SAĞLIK: HER 7-8 ÇOCUKTAN BİRİ ASTIM
Dünya Astım Günü dolayısıyla Trakya Üniversitesi Rektör Yardımcısı ve Trakya Üniversitesi Tıp Fakültesi Göğüs Hastalıkları Ana Bilim Dalı Başkanı Prof. Dr. Osman Nuri Hatipoğlu tarafından bilgilendirme toplantısı düzenlendi. Prof. Hatipoğlu her 7-8 çocuktan birinin astım hastası olduğunun altını çizdi.
Trakya Üniversitesi Tıp Fakültesi Hastanesi’nde düzenlenen toplantıda, Dünya Astım günü kapsamında “Astımınızla Sağlıklı Yaşayabilirsiniz” teması ile bu yıl ülkemizde de çeşitli etkinlikler yapıldığını ifade eden Prof. Hatipoğlu, ilk olarak astım hastalığını tanımladı. Hatipoğlu, astımının akciğer içi hava yollarında daralmaya neden olan ve ataklar ile seyreden kronik bir akciğer hastalığı olduğunu ifade ederek, “Hava yollarındaki bu daralmanın nedeni mikrobik olmayan bir tür iltihap nedeniyle hava yolu duvarının şişmesidir. Hastalık tekrarlayan nefes darlığı, nefes alıp verirken ortaya çıkan hırıltı, hışıltı, ıslık sesi, göğüste baskı hissi ve öksürük gibi belirtilerle kendini gösterir” dedi.
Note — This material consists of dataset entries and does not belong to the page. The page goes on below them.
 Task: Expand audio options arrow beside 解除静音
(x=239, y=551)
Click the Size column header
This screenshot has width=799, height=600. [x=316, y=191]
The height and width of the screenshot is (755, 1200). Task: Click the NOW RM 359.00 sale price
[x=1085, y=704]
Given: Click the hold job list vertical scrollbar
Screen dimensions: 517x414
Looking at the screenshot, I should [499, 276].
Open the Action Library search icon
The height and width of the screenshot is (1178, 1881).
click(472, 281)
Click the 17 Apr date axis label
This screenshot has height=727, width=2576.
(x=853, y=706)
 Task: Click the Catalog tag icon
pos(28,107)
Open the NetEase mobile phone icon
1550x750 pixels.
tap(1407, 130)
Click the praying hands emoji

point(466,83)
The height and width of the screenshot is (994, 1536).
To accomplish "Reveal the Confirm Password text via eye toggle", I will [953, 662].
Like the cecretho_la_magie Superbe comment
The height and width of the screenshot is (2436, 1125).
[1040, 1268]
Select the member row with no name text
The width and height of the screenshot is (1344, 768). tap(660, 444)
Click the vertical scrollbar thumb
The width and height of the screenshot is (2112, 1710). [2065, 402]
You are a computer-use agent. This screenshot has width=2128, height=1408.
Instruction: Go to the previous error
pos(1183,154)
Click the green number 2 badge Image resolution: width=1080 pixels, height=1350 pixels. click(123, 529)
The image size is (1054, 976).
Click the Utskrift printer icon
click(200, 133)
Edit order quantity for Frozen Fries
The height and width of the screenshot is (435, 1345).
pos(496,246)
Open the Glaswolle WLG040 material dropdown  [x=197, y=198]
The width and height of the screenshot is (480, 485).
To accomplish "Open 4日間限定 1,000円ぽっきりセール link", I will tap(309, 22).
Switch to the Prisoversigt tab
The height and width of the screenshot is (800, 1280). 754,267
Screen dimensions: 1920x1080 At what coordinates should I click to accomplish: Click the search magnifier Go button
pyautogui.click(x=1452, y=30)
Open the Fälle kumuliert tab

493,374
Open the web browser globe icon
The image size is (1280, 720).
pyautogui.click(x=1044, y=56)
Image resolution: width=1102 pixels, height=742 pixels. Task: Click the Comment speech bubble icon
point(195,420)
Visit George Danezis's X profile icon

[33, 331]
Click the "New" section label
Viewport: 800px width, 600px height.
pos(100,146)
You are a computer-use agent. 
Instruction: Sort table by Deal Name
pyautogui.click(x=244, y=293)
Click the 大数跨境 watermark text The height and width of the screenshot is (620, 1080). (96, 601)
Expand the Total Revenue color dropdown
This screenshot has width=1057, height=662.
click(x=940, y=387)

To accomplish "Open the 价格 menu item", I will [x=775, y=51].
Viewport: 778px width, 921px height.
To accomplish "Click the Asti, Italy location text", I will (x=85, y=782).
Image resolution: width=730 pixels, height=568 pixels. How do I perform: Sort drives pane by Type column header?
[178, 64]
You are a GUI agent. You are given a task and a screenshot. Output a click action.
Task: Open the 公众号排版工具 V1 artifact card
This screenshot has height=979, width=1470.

Dünyada yaklaşık 300 milyon kadar astımlı hasta olduğunun tahmin edildiğini söyleyen Hatipoğlu, “Ülkemizde ise yaklaşık her 12-13 erişkinden biri ve 7-8 çocuktan biri astım hastasıdır. Astımın görülme sıklığı yıllar içinde giderek artmaktadır. Astımın çocukluk yaşlarında daha sık olduğunu görebiliyoruz. Çocuklarda görülen astımın olumlu yanı ise ergenlikte veya ilerleyen yaşlarda kendiliğinden geçebilmesi” şeklinde konuştu.
“Aşırı titiz ailelerin çocuklarında daha sık görülüyor”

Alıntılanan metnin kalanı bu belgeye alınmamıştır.